Provide only the number of lines in the records below that include "agent".

DATA FOR REVIEW

· · · · · · ·

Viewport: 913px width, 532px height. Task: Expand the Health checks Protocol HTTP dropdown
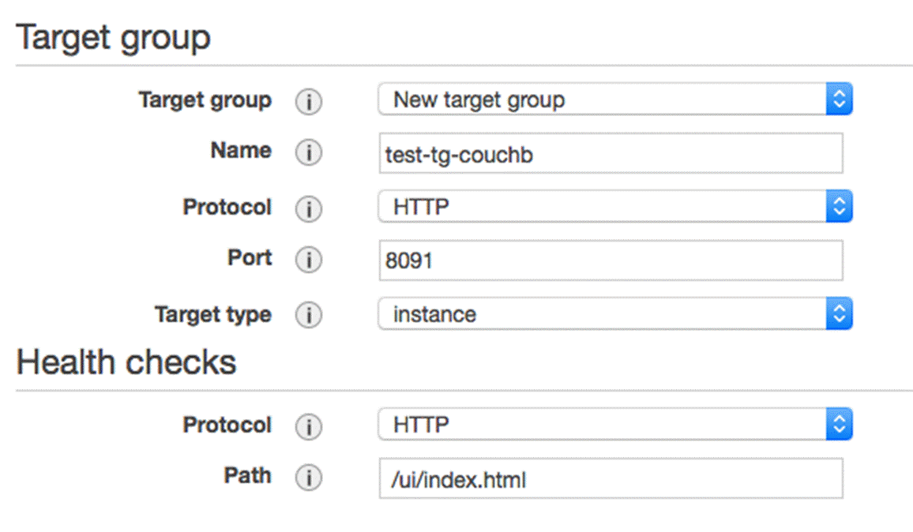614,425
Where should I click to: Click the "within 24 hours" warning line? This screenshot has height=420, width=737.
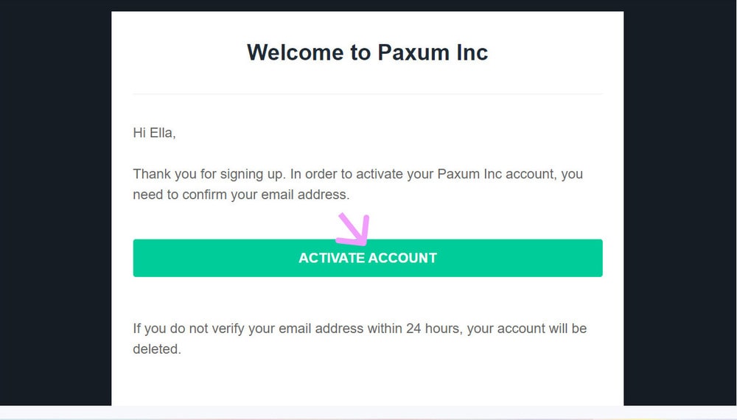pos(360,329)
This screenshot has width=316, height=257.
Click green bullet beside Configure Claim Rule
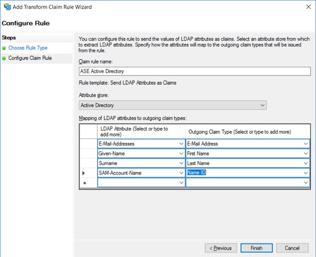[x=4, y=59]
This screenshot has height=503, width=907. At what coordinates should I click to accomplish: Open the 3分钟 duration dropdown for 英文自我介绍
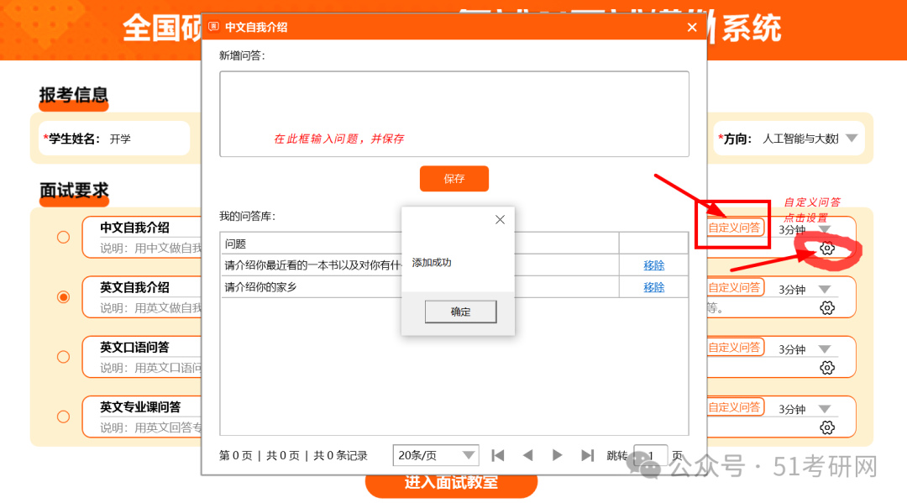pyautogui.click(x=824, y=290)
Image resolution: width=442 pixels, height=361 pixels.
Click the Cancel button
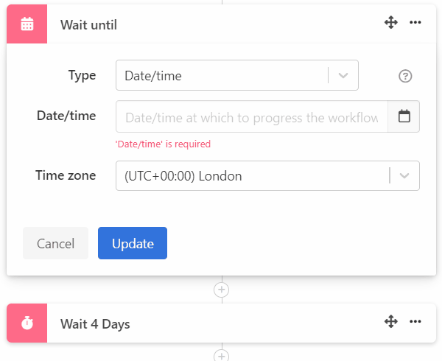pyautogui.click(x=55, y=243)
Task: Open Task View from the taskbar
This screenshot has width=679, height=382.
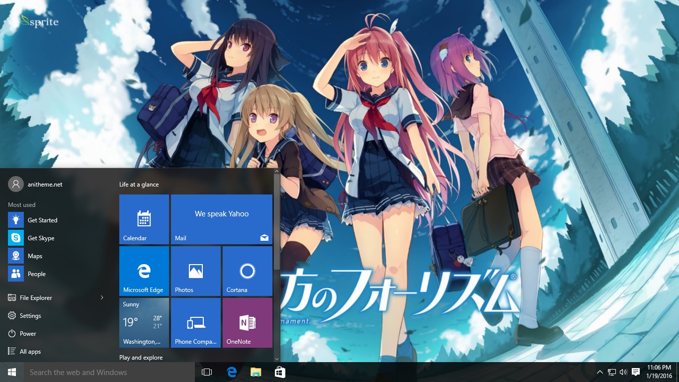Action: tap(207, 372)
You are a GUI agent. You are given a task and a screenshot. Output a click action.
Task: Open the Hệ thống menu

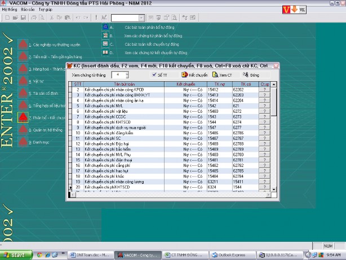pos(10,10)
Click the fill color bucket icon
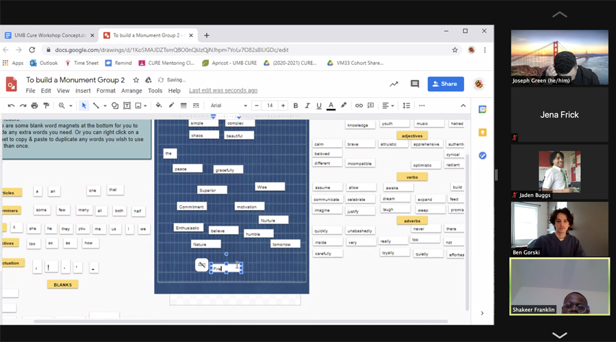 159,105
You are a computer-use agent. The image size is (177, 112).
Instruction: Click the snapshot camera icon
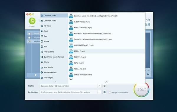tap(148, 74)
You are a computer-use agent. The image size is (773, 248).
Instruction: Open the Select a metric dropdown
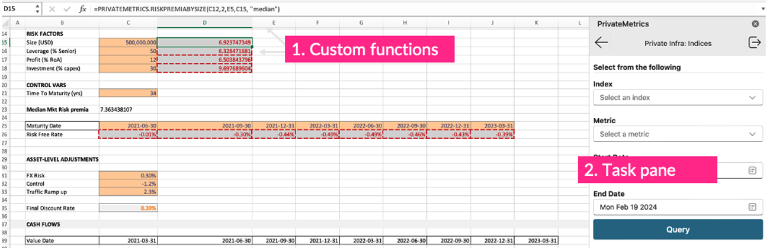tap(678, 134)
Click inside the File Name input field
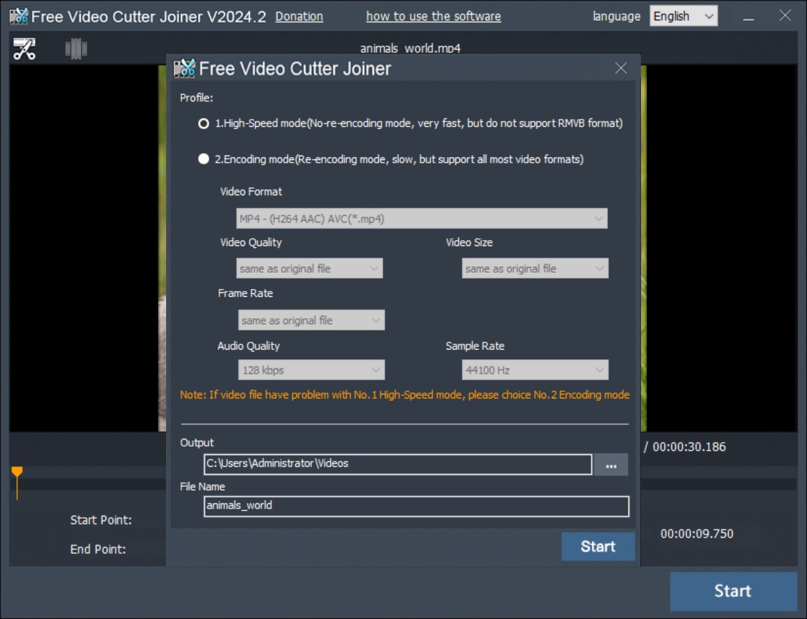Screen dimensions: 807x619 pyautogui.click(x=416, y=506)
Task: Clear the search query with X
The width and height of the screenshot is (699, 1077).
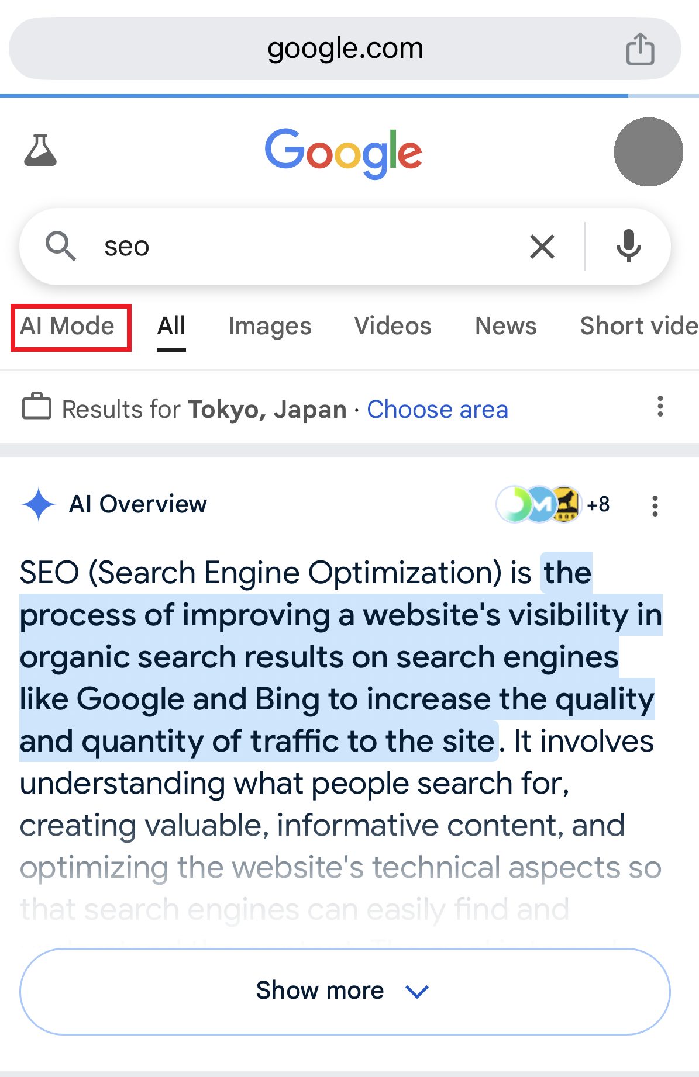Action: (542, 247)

· · · · · · ·

ANSWER BOX
3